# Scraping Websites

In [1]:
import sys
print(sys.executable)

/Users/ehuntley/Desktop/duspviz/spatial-data-science/python-bs/.venv/bin/python3


The idea behind webscraping is this: gather data quickly and replicably from websites by taking advantage of the fact that web pages are structured documents. While they are individually idiosyncratic, they tend to be _internally consistent_. This means that web scraping is always a bespoke affair---you can't build a web scraper that will simply work in a generalizable way for all pages. However, there _are_ general principles that, when rehearsed, will allow you to develop a scraper for a given website without too much effort.

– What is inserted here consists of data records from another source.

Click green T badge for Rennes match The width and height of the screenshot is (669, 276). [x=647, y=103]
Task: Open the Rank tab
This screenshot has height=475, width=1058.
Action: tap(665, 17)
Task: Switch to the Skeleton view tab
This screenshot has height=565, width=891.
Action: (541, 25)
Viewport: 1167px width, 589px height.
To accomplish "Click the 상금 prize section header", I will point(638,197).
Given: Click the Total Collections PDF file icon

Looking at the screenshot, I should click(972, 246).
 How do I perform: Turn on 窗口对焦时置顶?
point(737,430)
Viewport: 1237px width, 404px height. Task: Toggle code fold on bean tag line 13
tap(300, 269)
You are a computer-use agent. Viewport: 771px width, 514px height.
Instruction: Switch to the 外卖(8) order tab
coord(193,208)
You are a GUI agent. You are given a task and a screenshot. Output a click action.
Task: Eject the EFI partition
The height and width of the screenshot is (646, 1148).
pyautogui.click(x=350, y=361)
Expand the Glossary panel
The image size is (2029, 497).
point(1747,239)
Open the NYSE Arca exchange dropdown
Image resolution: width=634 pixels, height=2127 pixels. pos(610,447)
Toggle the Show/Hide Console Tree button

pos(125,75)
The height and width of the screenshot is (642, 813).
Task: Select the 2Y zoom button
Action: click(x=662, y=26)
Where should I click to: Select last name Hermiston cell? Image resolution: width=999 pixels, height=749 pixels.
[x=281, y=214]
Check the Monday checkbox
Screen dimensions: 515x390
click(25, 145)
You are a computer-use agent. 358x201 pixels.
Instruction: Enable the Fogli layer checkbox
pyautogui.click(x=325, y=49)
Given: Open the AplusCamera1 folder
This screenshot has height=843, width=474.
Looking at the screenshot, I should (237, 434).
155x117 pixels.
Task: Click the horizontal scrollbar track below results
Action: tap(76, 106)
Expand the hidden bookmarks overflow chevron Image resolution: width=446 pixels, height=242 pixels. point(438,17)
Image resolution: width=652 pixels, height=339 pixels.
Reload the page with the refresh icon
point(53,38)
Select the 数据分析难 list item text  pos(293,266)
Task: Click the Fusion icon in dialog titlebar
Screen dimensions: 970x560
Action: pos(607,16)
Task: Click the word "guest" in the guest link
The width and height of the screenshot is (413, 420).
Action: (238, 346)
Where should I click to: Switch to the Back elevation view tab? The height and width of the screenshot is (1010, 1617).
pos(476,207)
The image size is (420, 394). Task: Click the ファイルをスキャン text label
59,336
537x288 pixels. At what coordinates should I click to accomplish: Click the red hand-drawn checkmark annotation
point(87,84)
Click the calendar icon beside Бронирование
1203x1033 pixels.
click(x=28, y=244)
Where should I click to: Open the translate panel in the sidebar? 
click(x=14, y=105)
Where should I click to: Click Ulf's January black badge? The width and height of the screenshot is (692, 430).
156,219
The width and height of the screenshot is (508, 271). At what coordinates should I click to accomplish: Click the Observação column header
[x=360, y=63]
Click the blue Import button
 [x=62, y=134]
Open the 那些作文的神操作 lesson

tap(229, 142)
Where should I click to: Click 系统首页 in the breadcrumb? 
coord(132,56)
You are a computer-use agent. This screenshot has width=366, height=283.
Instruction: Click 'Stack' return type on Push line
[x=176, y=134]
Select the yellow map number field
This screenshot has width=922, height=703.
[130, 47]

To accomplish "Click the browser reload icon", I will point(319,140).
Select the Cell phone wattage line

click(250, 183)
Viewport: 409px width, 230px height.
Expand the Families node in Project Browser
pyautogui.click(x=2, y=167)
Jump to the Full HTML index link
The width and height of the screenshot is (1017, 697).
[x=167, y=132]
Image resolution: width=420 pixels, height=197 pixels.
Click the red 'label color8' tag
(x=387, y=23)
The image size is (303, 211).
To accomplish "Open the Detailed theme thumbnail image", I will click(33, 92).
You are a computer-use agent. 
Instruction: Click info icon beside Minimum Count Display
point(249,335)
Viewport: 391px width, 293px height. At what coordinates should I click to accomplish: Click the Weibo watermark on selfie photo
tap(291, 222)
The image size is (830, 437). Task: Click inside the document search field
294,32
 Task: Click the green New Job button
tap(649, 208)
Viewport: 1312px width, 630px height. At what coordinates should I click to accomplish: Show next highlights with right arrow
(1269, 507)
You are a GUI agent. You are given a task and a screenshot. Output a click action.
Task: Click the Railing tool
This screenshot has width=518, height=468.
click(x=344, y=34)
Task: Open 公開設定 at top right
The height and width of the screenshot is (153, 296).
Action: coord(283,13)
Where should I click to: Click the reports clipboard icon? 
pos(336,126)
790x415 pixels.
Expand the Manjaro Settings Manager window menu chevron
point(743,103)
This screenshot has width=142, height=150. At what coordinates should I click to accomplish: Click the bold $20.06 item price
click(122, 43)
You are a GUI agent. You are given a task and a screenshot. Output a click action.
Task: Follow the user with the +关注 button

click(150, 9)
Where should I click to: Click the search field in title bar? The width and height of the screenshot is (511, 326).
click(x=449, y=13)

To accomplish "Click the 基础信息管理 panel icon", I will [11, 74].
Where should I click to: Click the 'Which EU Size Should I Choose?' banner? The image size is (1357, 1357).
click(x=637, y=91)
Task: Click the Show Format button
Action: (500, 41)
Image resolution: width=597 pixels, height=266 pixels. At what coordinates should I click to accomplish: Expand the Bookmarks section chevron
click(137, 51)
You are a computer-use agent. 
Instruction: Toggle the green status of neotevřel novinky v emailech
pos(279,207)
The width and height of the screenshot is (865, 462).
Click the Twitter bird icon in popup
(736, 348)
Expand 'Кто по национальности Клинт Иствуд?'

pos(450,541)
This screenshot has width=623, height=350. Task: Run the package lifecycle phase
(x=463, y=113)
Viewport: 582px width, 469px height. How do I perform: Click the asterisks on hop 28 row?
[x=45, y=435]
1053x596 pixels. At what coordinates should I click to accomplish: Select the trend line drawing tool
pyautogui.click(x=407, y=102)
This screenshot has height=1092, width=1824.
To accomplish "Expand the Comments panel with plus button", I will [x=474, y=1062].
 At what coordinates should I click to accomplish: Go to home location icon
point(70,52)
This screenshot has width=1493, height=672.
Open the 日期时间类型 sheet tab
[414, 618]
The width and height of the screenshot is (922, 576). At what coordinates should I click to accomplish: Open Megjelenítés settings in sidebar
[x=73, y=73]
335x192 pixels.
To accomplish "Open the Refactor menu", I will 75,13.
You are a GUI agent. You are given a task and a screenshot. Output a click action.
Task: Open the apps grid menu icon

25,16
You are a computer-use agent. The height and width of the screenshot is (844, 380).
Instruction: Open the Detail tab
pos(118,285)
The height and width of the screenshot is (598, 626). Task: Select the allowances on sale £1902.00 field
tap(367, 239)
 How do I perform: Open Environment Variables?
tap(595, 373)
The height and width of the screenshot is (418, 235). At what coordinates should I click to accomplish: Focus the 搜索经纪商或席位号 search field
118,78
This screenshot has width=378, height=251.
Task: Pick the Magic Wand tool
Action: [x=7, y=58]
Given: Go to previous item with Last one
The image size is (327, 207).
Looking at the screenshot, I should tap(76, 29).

The scraper we're going to build today downloads key information about DUSP faculty from the [DUSP website's 'people' list](http://dusp.mit.edu/people). We're going to scrape information about affiliation, navigate through weblinks, and download photos. Along the way, we'll be doing some neat tricks---naming downloaded photos such that their nomenclature is consistent and dealing with missing and inaccessible information.

To do this, we'll be using a couple of Python packages. The first is `bs4`, or Beautiful Soup 4. This is an HTML and XML parser which takes a downloaded web page and gives us objects and methods for navigating its structure inuititively. It's a very, very standard tool for use in web scraping applications. We'll also be using `wget` to download files, and `requests` to request webpages.

As such, the first thing you'll need to do is install these packages. Assuming you've created and activated your virtual environment, you'll want to install these packages using `pip`.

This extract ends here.